Pengembangan potensi panas bumi membutuhkan percepatan

id Panas bumi,Pembangkit listrik panas bumi,ReforMiner Institut,Dewan Energi Nasional,EBT

Pengembangan potensi panas bumi membutuhkan percepatan

Pembangkit Listrik Tenaga Panas Bumi (PLTP) Lahendong yang dioperasikan PT Pertamina Geothermal Energy (PGE) di Sulawesi Utara.
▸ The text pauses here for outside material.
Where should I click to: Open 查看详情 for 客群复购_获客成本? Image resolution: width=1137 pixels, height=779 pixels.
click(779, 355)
ANTARA/HO-Pertamina.

Jakarta (ANTARA) - Anggota Dewan Energi Nasional (DEN) Satya Widya Yudha mengatakan realisasi penggunaan energi panas bumi di Indonesia baru sekitar 3.000 Megawatt (MW) dari total potensi yang mencapai 24.000 MW, sehingga perlu ada penetrasi untuk percepatan kemampuan Indonesia dalam implementasi panas bumi.
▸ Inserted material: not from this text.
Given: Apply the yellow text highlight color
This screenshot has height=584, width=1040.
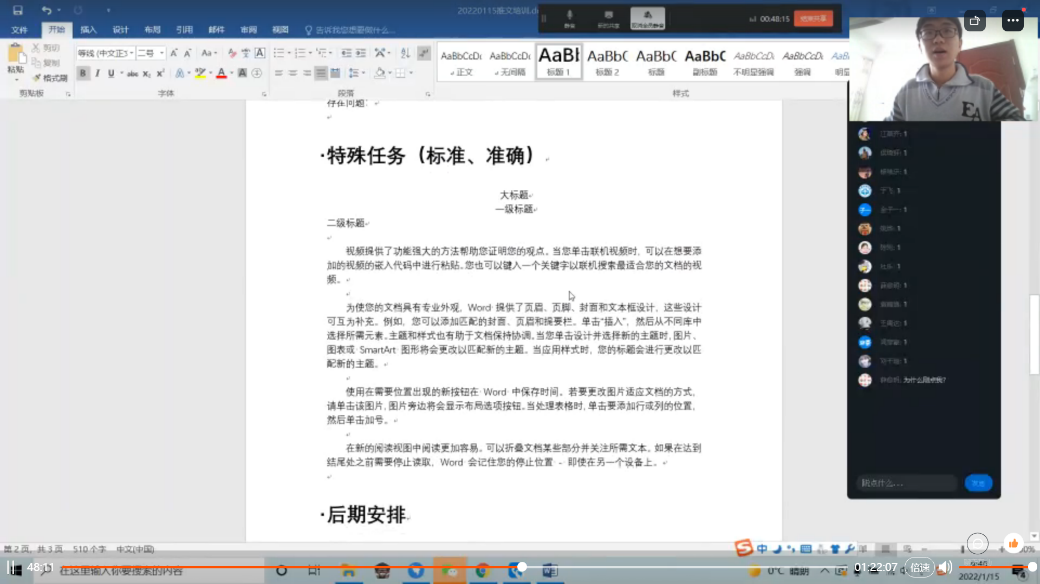Looking at the screenshot, I should [x=200, y=73].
“Bisa dibayangkan panas bumi yang belum banyak dikembangkan itu berkontribusi 5 persen di tahun 2060 dalam bauran energi secara keseluruhan,” jelas Satya dalam webinar “Strategi Penciptaan Nilai Panas Bumi sebagai Langkah Mendukung Net Zero Emission 2060” yang digelar Reforminer Institute di Jakarta, Senin.
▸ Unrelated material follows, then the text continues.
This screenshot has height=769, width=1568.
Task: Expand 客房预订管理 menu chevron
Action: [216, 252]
Satya menuturkan ada beberapa langkah untuk mempercepat monetisasi potensi panas bumi. Pertama adalah harga panas bumi harus disesuaikan dengan keekonomian proyek. Tarif harus sesuai dengan keekonomian proyek dan terjangkau dari segi harga rata-rata bauran energi.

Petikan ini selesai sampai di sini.